Identification of rock fracture parameters under non-uniform temperature fields based on physics-informed neural networks
摘要
In non-uniform thermal environments, rock fracture behavior is significantly influenced by temperature gradients, localized thermal stresses, and mineral phase transitions, making accurate fracture parameter measurements challenging with conventional experimental methods. To address this, this paper proposes a multi-task (MT) learning approach based on physics-informed neural networks (PINNs), termed MT-PINN, for identifying mixed-mode stress intensity factors (SIFs) in cracked rock specimens under non-uniform temperature fields.
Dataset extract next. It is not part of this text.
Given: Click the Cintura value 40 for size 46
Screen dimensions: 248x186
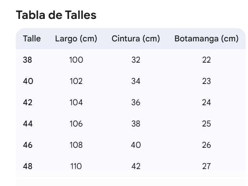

First, a heat conduction equation accounting for heat flow disturbances and a thermomechanically coupled phase-field equation incorporating thermal expansion effects are established, which are then embedded into the loss function of a deep neural network framework, constructing the MT-PINN model to predict crack-tip fields and fracture parameters. Second, finite element simulations based on the phase-field method are performed to compute the mechanical response and damage evolution of notched semicircular bending (NSCB) rock specimens under varying non-uniform temperature fields, and the MT-PINN model is trained using datasets generated from these simulations. Finally, three-point bending tests on Fangshan granite NSCB specimens are conducted to measure crack-tip displacement fields and mixed-mode SIFs via digital image correlation, and the practical performance of the PINN model is evaluated. Experimental results are well compared with MT-PINN predictions, demonstrating the model’s effectiveness in identifying rock fracture parameters under non-uniform thermal conditions.